Kutipan Dokumen:
=======
Selanjutnya dari Budhi ini lahirlah Ahamkara. Ahamkara berfungsi untuk merasakan. Dari Ahamkara lahirlah Manas yaitu akal pikiran yang berfungsi untuk berpikir. Dari Manas selanjutnya lahir “Panca Tanmatra”, yaitu lima unsur halus yang meliputi sabda tanmatra (sari suara), sparsa tanmatra (sari rabaan), rupa tanmatra (sari warna), rasa tanmatra (sari rasa), ganda tanmatra (sari bau).

Perkembangan selanjutnya dari Panca Maha Bhuta yaitu lima unsur yang kasar meliputi : Akasa (ether), Bayu (hawa/udara), Teja (api), Apah (air) dan Pertiwi (tanah). Panca Maha Bhuta ini kemudian menjadi alam semesta dengan segala isinya seperti: matahari, bulan, bumi, yang disebut Brahmanda. Demikian juga gunung, sungai, pohon, binatang, manusia, serta yang lainnya. Jadi jelaslah bahwa alam semesta dengan segala isinya lahir dan mengalir dari tubuh Hyang Widhi, pada saatnya nanti akan kembali kepada Hyang Widhi.
=======
Daftar Entri:

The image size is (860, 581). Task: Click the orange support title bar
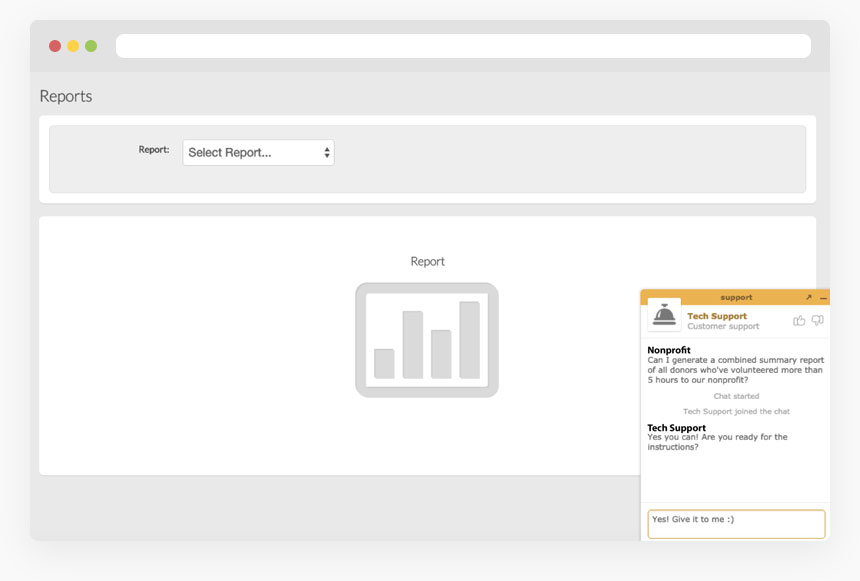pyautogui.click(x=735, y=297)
=======
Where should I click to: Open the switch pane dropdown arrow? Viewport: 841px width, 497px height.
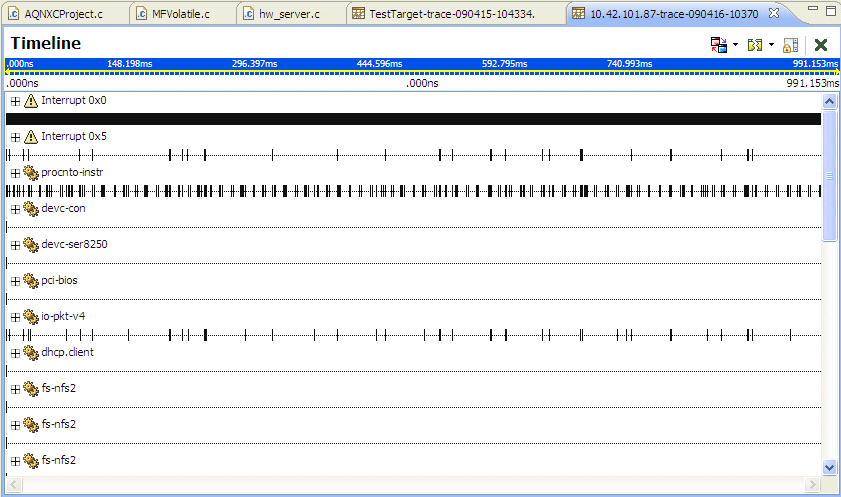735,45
=======
Ketentuan Tugas:
Tuliskan kembali bagian kutipan tentang asal mula alam semesta dari "Perkembangan selanjutnya dari" sampai "kepada Hyang Widhi." tanpa mengubah satu kata pun. Gunakan hanya kutipan itu, tanpa bersandar pada materi.

Jawaban Tugas:
Perkembangan selanjutnya dari Panca Maha Bhuta yaitu lima unsur yang kasar meliputi : Akasa (ether), Bayu (hawa/udara), Teja (api), Apah (air) dan Pertiwi (tanah). Panca Maha Bhuta ini kemudian menjadi alam semesta dengan segala isinya seperti: matahari, bulan, bumi, yang disebut Brahmanda. Demikian juga gunung, sungai, pohon, binatang, manusia, serta yang lainnya. Jadi jelaslah bahwa alam semesta dengan segala isinya lahir dan mengalir dari tubuh Hyang Widhi, pada saatnya nanti akan kembali kepada Hyang Widhi.